Mangiare pesce crudo in sicurezza è possibile adottando alcuni piccoli, ma indispensabili accorgimenti per essere consumato in totale tranquillità, facendolo stazionare 24 ore in congelatori che raggiungano i – 20°C, i cosiddetti “abbattitori”, procedura che uccide il parassita Anisakis, mantenendo intatti sapore e consistenza della carne.

In Puglia, e soprattutto a Bari, mangiare pesce crudo o frutti di mare, rappresenta uno stile di vita, più che una tradizione. Infatti in Puglia abbondano i ristoranti ove si può gustare il sapore di prelibato pesce fresco cotto e crudo. In altri tempi per frutti di mare si intendeva solo l’ostrica, infatti i venditori di chiamavano “ostricari”, ma per i pugliesi gustare “crudo di mare”, viene da molto lontano. A Bari non è Domenica senza frutti di mare, questi sono “venerati”, scrive Lino Patruno, come San Nicola.

La lezione è stata seguita con la massima attenzione dagli studenti, quasi tutti professionisti e medici, a cui è seguita la “prova pratica, cioè la degustazione, superata alla grande, tanto che il preside insieme al rettore, hanno promosso tutti alla seconda lezione.

*Accademico del Mare

Curiosità - Felice Alloggio, attore e regista barese, racconta in una sua nota che “Nettuno, il dio del mare, quando scese a Bari si lamentò con i baresi perché quando offrivano sacrifici agli dei, arrostivano solamente pecore, caproni, buoi, tori e cavalli, e mai pesci.

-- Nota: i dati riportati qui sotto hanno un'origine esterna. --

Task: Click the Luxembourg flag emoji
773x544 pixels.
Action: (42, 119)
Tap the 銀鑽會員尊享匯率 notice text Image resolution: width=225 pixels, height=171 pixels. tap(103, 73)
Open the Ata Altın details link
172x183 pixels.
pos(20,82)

Nettuno non capiva perché mai i baresi non sacrificassero pesci a lui e agli altri dei, e li minacciò che se non avessero sacrificato animali marini lui avrebbe provocato un maremoto vicino alla costa della città distruggendola. E mentre era con il suo carro in acqua, all’altezza dello scoglio emergente a circa duecento metri dalla riva, il cosiddetto Monte Rosso, gli passò davanti, affiorando, un enorme polpo che lui afferrò con una mano per sbatterlo immediatamente sullo scoglio del monte Rosso tramortendolo. Poi gli morsicò la testa e di nuovo lo lanciò sullo scoglio più volte, quindi lo prese fra le grandi mani e cominciò a scuoterlo come se le sue enormi mani fossero un largo canestro di vimini, per arricciarlo e renderlo morbido. Con i suoi affilatissimi denti, infine, Nettuno staccò i tentacoli (cjìrri) e cominciò a mangiarli e a distribuirli a tutti i baresi presenti in mare sulle loro barchette da pesca affinché facessero altrettanto. E la stessa cosa fece il dio del Mare con tutti i molluschi che stavano attaccati agli scogli sottacqua dentro i loro coriacei gusci. Infatti prese di tutto, cozze nere, tartufi di mare (taratuffe), cannolicchi, noci di mare, ostriche, patelle e telline, cozze pelose, datteri, cozze san Giacomo, canestrelle e altre prelibatezze, che ‘spedecchiàve’ (staccava dal bisso), sgusciava abilmente, e distribuiva a tutti i presenti, felici di mangiare tali delizie mai consumate. Da allora, sono passati più di duemila anni, e quella che all’inizio fu considerata solo una abitudine alimentare, divenne presto per gli antichi baresi una tradizione che, cristallizzatasi nel tempo è diventata vera e propria cultura.»